The records →
--- START ---

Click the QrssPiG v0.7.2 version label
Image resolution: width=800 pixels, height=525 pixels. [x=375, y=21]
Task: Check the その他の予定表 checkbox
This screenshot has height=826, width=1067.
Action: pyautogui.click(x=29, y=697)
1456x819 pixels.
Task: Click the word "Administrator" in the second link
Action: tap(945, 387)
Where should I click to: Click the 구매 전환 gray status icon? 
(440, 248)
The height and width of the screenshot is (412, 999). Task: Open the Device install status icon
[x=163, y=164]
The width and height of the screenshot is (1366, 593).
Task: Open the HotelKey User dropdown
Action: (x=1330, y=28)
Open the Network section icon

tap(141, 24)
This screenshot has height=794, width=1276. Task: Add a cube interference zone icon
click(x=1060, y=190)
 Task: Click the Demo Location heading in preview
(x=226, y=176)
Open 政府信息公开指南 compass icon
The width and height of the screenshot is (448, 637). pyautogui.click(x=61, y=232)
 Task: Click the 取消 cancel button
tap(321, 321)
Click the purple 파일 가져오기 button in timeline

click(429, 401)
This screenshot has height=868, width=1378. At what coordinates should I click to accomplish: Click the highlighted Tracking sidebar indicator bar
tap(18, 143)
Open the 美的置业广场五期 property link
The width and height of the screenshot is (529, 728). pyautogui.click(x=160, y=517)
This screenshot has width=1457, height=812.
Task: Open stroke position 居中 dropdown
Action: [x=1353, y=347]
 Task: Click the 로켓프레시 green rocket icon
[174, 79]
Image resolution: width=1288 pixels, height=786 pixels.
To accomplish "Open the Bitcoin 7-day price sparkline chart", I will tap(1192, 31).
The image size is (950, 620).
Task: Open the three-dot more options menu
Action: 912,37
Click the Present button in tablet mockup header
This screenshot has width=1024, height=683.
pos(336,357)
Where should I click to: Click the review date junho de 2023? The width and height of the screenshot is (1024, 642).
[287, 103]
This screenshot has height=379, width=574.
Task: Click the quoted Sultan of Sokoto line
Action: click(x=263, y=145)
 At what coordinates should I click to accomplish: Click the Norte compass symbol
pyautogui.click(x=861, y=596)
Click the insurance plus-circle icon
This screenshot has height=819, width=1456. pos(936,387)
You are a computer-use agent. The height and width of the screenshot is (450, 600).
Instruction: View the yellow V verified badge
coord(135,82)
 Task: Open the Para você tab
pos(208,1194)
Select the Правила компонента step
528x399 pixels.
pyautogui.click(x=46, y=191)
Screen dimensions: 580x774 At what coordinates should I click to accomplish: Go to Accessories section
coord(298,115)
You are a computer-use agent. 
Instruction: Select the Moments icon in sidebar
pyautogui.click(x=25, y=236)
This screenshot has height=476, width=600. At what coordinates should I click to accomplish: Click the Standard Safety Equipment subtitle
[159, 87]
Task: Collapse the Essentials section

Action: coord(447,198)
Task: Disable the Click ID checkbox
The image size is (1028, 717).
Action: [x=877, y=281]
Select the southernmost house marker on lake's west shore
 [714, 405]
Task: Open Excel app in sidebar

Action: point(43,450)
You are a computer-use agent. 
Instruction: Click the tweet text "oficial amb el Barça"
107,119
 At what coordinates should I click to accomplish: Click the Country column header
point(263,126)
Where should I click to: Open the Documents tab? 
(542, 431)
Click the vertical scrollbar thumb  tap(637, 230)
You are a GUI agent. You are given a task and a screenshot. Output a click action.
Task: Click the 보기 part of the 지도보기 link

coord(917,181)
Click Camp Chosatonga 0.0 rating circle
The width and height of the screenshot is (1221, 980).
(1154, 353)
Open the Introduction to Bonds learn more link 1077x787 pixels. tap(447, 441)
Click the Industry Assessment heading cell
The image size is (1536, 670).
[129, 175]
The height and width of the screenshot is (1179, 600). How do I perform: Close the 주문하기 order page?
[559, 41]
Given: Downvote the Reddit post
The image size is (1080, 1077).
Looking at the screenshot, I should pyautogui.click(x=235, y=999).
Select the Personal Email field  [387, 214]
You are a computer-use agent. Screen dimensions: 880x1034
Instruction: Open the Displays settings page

--- END ---

Please write out every record shown above exactly as it reads.

Click the QrssPiG v0.7.2 version label
Image resolution: width=800 pixels, height=525 pixels. [x=375, y=21]
Task: Check the その他の予定表 checkbox
This screenshot has height=826, width=1067.
Action: pyautogui.click(x=29, y=697)
1456x819 pixels.
Task: Click the word "Administrator" in the second link
Action: tap(945, 387)
Where should I click to: Click the 구매 전환 gray status icon? 
(440, 248)
The height and width of the screenshot is (412, 999). Task: Open the Device install status icon
[x=163, y=164]
The width and height of the screenshot is (1366, 593).
Task: Open the HotelKey User dropdown
Action: (x=1330, y=28)
Open the Network section icon

tap(141, 24)
This screenshot has height=794, width=1276. Task: Add a cube interference zone icon
click(x=1060, y=190)
 Task: Click the Demo Location heading in preview
(x=226, y=176)
Open 政府信息公开指南 compass icon
The width and height of the screenshot is (448, 637). pyautogui.click(x=61, y=232)
 Task: Click the 取消 cancel button
tap(321, 321)
Click the purple 파일 가져오기 button in timeline

click(429, 401)
This screenshot has height=868, width=1378. At what coordinates should I click to accomplish: Click the highlighted Tracking sidebar indicator bar
tap(18, 143)
Open the 美的置业广场五期 property link
The width and height of the screenshot is (529, 728). pyautogui.click(x=160, y=517)
This screenshot has width=1457, height=812.
Task: Open stroke position 居中 dropdown
Action: [x=1353, y=347]
 Task: Click the 로켓프레시 green rocket icon
[174, 79]
Image resolution: width=1288 pixels, height=786 pixels.
To accomplish "Open the Bitcoin 7-day price sparkline chart", I will tap(1192, 31).
The image size is (950, 620).
Task: Open the three-dot more options menu
Action: 912,37
Click the Present button in tablet mockup header
This screenshot has width=1024, height=683.
pos(336,357)
Where should I click to: Click the review date junho de 2023? The width and height of the screenshot is (1024, 642).
[287, 103]
This screenshot has height=379, width=574.
Task: Click the quoted Sultan of Sokoto line
Action: click(x=263, y=145)
 At what coordinates should I click to accomplish: Click the Norte compass symbol
pyautogui.click(x=861, y=596)
Click the insurance plus-circle icon
This screenshot has height=819, width=1456. pos(936,387)
You are a computer-use agent. The height and width of the screenshot is (450, 600).
Instruction: View the yellow V verified badge
coord(135,82)
 Task: Open the Para você tab
pos(208,1194)
Select the Правила компонента step
528x399 pixels.
pyautogui.click(x=46, y=191)
Screen dimensions: 580x774 At what coordinates should I click to accomplish: Go to Accessories section
coord(298,115)
You are a computer-use agent. 
Instruction: Select the Moments icon in sidebar
pyautogui.click(x=25, y=236)
This screenshot has height=476, width=600. At what coordinates should I click to accomplish: Click the Standard Safety Equipment subtitle
[159, 87]
Task: Collapse the Essentials section

Action: coord(447,198)
Task: Disable the Click ID checkbox
The image size is (1028, 717).
Action: [x=877, y=281]
Select the southernmost house marker on lake's west shore
 [714, 405]
Task: Open Excel app in sidebar

Action: point(43,450)
You are a computer-use agent. 
Instruction: Click the tweet text "oficial amb el Barça"
107,119
 At what coordinates should I click to accomplish: Click the Country column header
point(263,126)
Where should I click to: Open the Documents tab? 
(542, 431)
Click the vertical scrollbar thumb  tap(637, 230)
You are a GUI agent. You are given a task and a screenshot. Output a click action.
Task: Click the 보기 part of the 지도보기 link

coord(917,181)
Click Camp Chosatonga 0.0 rating circle
The width and height of the screenshot is (1221, 980).
(1154, 353)
Open the Introduction to Bonds learn more link 1077x787 pixels. tap(447, 441)
Click the Industry Assessment heading cell
The image size is (1536, 670).
[129, 175]
The height and width of the screenshot is (1179, 600). How do I perform: Close the 주문하기 order page?
[559, 41]
Given: Downvote the Reddit post
The image size is (1080, 1077).
Looking at the screenshot, I should pyautogui.click(x=235, y=999).
Select the Personal Email field  [387, 214]
You are a computer-use agent. Screen dimensions: 880x1034
Instruction: Open the Displays settings page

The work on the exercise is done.